_EXCERPTED PASSAGE_.

The film opens with a small family reeling from the loss of a child. Sad stuff.

That is the only part of the movie that made sense. The first 10 minutes. Seriously.

From here you are transported through something I can only compare to a fever dream of symbolism and pretentious bullshit.

Anyhow, their son dies. Next you would expect to see their little family suffering and pulling together to make it through such a catastrophic event. Everyone pulls out their tissues and then suddenly.....OPERA MUSIC AND SHOTS OF SPACE. For nearly 15 minutes. Nebulae, stars, planets, and other cosmic formations parade around the screen to some lady warbling in the background.

Alright, fine. I don't know what is going on but hey, it's pretty. I'll deal.

Then it happened. The film cut to a wounded CG dinosaur laying on a beach. Yeah. Let that settle in.

Really? A fucking dinosaur? At this point I began fearing for my sanity. That my last vestiges of mental competency had crumbled, but to my relief someone in the row in front of me snorted in laughter. This was actually happening.

From here we are treated to a scene wherein some younger dinosaurs are playing by a river, suddenly a slightly larger dinosaur approaches. It leaps upon one of the young reptiles and pins it to the ground with its foot. They share a long look, then the bigger dinosaur walks away.

Collected data
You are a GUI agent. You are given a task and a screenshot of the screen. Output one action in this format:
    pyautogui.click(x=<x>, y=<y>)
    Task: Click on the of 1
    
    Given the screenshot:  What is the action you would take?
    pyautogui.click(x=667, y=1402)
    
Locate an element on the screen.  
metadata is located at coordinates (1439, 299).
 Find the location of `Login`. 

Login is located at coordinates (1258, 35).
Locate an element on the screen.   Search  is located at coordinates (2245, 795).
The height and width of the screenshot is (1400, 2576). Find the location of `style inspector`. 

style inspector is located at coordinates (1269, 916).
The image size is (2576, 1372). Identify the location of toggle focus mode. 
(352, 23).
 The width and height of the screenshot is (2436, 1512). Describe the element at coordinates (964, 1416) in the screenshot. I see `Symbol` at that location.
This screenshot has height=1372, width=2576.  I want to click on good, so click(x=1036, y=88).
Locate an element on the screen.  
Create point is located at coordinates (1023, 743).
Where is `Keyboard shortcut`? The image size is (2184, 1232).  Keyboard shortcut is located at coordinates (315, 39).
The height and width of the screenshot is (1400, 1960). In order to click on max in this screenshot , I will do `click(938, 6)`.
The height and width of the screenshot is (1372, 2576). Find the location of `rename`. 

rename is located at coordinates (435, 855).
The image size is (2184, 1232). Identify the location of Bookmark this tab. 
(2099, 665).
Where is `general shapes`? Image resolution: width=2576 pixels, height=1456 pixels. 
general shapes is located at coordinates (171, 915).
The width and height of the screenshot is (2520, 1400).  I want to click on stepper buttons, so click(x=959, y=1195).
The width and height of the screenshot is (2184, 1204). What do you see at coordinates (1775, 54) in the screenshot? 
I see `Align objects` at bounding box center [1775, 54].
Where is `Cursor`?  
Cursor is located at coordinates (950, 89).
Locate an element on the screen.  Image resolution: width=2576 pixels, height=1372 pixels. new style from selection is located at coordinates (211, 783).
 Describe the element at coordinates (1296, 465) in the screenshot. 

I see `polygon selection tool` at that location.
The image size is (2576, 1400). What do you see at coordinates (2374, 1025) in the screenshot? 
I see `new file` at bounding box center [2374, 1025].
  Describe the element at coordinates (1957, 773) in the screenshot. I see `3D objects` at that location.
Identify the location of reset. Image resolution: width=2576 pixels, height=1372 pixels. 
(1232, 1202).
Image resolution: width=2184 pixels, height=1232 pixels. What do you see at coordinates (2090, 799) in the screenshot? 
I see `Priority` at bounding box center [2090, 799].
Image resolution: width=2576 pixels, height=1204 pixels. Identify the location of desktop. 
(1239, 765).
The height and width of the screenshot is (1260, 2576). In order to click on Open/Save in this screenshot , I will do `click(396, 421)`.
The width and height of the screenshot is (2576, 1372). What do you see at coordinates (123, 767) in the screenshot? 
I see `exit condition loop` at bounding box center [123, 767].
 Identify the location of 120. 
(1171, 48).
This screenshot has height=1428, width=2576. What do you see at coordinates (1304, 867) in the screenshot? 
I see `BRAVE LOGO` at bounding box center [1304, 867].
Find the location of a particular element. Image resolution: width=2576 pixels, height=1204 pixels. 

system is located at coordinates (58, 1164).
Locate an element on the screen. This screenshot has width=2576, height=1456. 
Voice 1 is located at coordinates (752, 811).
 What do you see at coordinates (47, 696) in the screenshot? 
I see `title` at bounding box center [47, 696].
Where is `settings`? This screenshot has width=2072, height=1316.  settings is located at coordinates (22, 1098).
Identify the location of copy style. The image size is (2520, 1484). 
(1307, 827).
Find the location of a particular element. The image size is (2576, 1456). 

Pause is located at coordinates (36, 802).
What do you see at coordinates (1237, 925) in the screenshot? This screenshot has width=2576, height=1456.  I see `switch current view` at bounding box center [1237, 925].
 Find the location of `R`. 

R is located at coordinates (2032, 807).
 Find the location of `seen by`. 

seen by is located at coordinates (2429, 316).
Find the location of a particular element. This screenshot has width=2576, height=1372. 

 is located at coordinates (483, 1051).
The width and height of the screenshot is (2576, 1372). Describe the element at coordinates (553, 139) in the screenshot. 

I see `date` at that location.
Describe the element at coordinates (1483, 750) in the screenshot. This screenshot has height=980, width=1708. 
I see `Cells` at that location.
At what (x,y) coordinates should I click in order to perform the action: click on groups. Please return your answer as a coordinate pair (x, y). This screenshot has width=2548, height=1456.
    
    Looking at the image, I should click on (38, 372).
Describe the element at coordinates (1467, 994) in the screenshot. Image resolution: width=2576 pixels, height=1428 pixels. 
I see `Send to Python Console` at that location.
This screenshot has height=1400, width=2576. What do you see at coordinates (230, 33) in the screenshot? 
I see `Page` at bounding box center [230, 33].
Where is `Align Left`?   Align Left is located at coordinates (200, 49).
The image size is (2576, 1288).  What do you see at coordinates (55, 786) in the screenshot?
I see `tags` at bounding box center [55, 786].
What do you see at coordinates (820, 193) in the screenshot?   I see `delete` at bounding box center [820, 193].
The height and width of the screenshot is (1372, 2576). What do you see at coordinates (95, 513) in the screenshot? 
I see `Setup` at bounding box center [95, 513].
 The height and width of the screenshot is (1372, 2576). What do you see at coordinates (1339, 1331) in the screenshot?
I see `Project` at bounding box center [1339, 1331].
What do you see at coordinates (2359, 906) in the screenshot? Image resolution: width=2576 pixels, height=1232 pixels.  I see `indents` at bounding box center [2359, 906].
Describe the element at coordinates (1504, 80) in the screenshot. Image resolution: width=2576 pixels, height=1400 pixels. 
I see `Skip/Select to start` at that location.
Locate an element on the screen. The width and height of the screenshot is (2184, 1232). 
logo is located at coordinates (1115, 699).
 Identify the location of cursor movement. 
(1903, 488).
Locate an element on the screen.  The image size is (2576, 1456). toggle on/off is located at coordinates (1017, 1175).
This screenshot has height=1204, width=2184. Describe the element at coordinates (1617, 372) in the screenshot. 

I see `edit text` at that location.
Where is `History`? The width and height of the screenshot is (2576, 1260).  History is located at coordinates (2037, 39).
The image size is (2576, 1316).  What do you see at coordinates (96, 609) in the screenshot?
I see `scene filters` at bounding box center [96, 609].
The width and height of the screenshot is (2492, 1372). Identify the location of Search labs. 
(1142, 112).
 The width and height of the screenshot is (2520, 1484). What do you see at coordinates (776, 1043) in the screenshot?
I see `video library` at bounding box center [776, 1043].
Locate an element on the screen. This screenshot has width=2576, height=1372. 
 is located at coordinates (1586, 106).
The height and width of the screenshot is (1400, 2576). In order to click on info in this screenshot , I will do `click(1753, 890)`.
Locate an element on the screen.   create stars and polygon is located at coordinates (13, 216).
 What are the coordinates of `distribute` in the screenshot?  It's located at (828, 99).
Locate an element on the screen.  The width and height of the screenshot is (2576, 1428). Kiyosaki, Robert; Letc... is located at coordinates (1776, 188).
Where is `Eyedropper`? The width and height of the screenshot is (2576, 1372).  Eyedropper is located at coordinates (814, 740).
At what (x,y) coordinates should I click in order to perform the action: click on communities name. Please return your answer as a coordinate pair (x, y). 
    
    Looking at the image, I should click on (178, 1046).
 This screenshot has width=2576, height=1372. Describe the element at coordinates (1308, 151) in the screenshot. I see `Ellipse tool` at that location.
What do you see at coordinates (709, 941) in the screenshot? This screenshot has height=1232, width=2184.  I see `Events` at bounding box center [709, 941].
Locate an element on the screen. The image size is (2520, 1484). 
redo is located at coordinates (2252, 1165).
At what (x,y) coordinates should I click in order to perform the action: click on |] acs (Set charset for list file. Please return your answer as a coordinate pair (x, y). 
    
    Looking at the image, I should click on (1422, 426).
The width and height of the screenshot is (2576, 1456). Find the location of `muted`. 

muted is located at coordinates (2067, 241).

_TASKS TO CARRY OUT_.
1/ How long do the opera music and shots of space last, according to the film review?
2/ Continue the film review from the point where it stops.

_ANSWERS BY ITEM NUMBER_.
1/ Nearly 15 minutes.

2/
My fingers dig into the fabric of my seat. People around me gasp in understanding. Their eyes tear up. They are fundamentally changed. The bedrock of their minds is shifting. Have they ever actually seen a "movie" before this? Is this the pinnacle of human art? To them, it is. They have seen the very source of human creation and are forever altered.

Next to me my girlfriend begins laughing. She whispers in my ear - "Why did we pay 25$ to watch Planet Earth in a theater?" She is right, the only thing I expect to hear from this point on is Sigourney Weaver discussing the mating habits of these dinosaurs.

Fury wells up from within, I am witness to a film student somehow procuring millions of dollars to show me his senior thesis. I cannot shake the feeling that some dick wearing a stained Nirvana shirt is screaming the word ARRRRRRRRRRRRRRRRRRRRRRRRTTTTTTTTTTTTTTTTTTTTTTTTTTTTTTTTTTTTT into my face.

The scene shifts to shots of the ocean. There are waves and baby sharks involved. What is going on? Why am I here? My girlfriend barely stifles another laugh - "The Oscar for best actor in a film goes to...The Galaxy! With The Ocean nabbing best supporting actor!"

I look over, my tortured look says it all. Can we please leave. Please? Please? PLEASE? She glances around. "I don't want to be rude...but yeah this is goddamn awful." I grimace and settle back into my seat. By this point the movie has cut back to ACTUAL PEOPLE INSTEAD OF DINOSAURS so maybe it'll find the plot and get rolling.

The mother then starts flying around for no apparent reason. My girlfriend nudges me - "Nope, never mind. I don't care, let's get the fuck out of here." We stand up and begin sliding down our row of seats, breaking line of sight for those we pass in front of. Their scolding looks say it all - "How dare you leave during such a masterpiece of human ingenuity!" Heads turn to regard us with derisive sneers.

I chuckle to myself, because they have no idea what the fuck is going on either.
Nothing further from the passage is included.